Letzten Sommer war ich in Island, um mir anzuschauen, wie dort die Bürger an der professionellen Politik vorbei eine neue Verfassung schreiben. Von Island nach Irland ist nicht nur phonetisch der Weg ein kurzer: Noch eine Insel im Nordatlantik, die von der Finanzkrise überdurchschnittlich grob durchgebeutelt wurde.
Doch da hören die Gemeinsamkeiten offenbar nicht auf. Ende Februar hat die irische Regierung angekündigt, die Verfassung – sie wird in diesem Jahr 75 Jahre alt – reformieren zu wollen. Und die Arbeit soll eine „Constitutional Convention“ tun, der zu zwei Dritteln aus ganz normalen, dem Wählerverzeichnis entnommenen Bürgern bestehen soll.
Die Bezeichnung Constitutional Convention, um gleich mal Wasser in den Wein zu gießen, grenzt aber an Etikettenschwindel. Dieses Gremium hat mitnichten die Aufgabe, eine neue Verfassung zu entwerfen. Es soll binnen eines Jahres Berichte zu einer Reihe von Reformthemen abliefern, die die Regierung vorgibt.
Dazu gehört eine Reform des Wahlrechts: In Irland wird nach dem Single-Transferable-Vote-System gewählt, eine Variante des Mehrheitswahlrechts ohne die verzerrenden Effekte, wie sie das britische System auszeichnet, und eigentlich nicht die schlechteste aller Möglichkeiten.

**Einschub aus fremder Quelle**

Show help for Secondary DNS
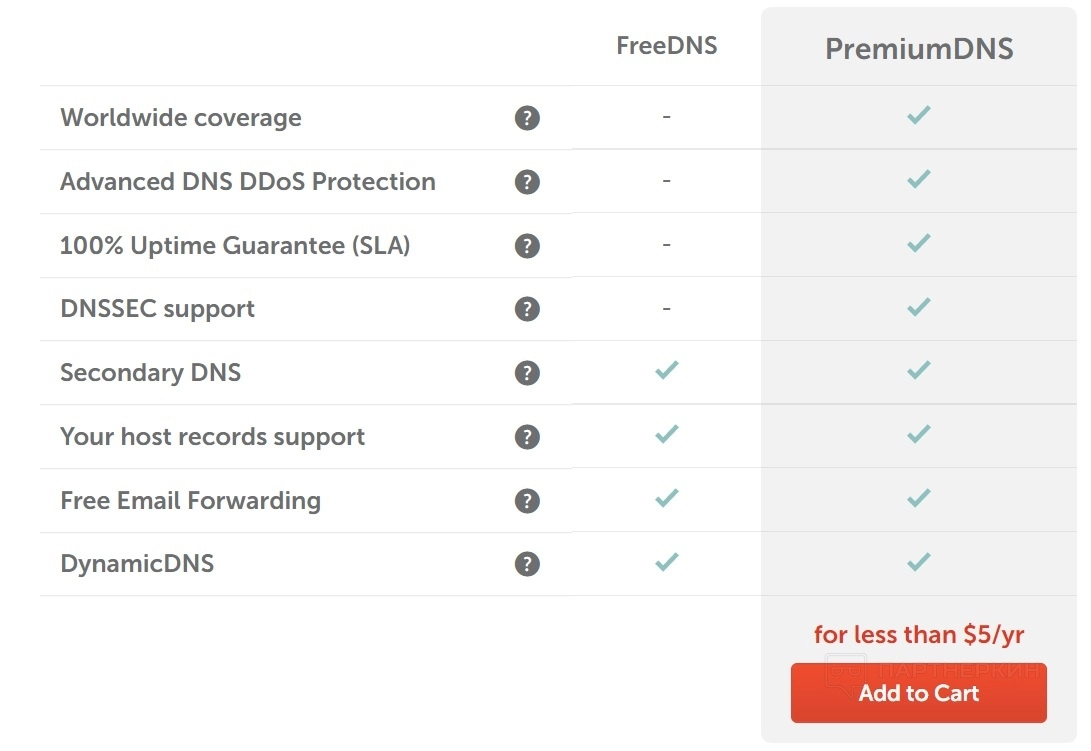1091x751 pixels. pos(527,373)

Außerdem steht auf der Agenda eine Verkürzung der 7-jährigen Amtszeit des Präsidenten, die Senkung des Wahlalters auf 17, mehr Frauenrechte, die Homo-Ehe und die Abschaffung des Blasphemieverbots in der Verfassung.
Der letzte Punkt ist interessant, denn die irische Verfassung von 1937 liest sich tatsächlich streckenweise ziemlich talibanesk: So geht in Irland beispielsweise laut Art. 6 I alle Staatsgewalt nicht einfach so, sondern „nächst Gott“ vom Volke aus. Der Präsident, die Staatsräte und alle Richter müssen ihren Amtseid „in Gegenwart des allmächtigen Gottes“ schwören. Was insofern nur konsequent ist, als laut Art. 44 der „Staat anerkennt, daß dem allmächtigen Gotte die Huldigung öffentlicher Verehrung gebührt“. Von der Präambel, die die „allerheiligste Dreifaltigkeit“ und „unseren göttlichen Herrn Jesus Christus“ anruft, ganz zu schweigen. Für eine moderne, säkulare und pluralistische Gesellschaft wie die irische gibt es da in der Tat allerhand zu modernisieren, scheint mir.
Sehr lieb, sehr adrett
Diese Themen sind vorgegeben, aber das Gremium soll frei sein, weitere Themen anzusprechen. Davon hat in Island der Verfassungsrat bekanntlich in einer Weise Gebrauch gemacht, die darauf hinauslief, dass sie eine komplette neue Verfassung entwarfen. Aber deren Mitglieder waren andererseits auch durch eine direkte Wahl legitimiert.
Ich hasse es, zynisch zu werden, aber ich kann mir nicht helfen. Meine Vermutung: Das wird eine sehr liebe, sehr adrette, wunderbare Alibi-Veranstaltung, wo ein Haufen rechtschaffener Bürgerinnen und Bürger übermäßig viel Zeit damit verplempern werden, wohlklingende Papiere zu verfassen, die keinen Menschen interessieren.
Interessant ist der Vorgang eher als Zeichen, wie tief die konstitutionelle Verunsicherung in vielen Staaten Europas, gerade in den von der Finanzkrise besonders hart betroffenen, geht.
Irland hat ohnehin schon allerhand vor mit seiner Verfassung: Die zweite Kammer soll womöglich abgeschafft werden, und dann ist da natürlich der Euro-Fiskalpakt, der ebenfalls per Verfassungsänderung konstitutionell abgesichert werden soll. Am 31. Mai werden die Iren darüber abstimmen.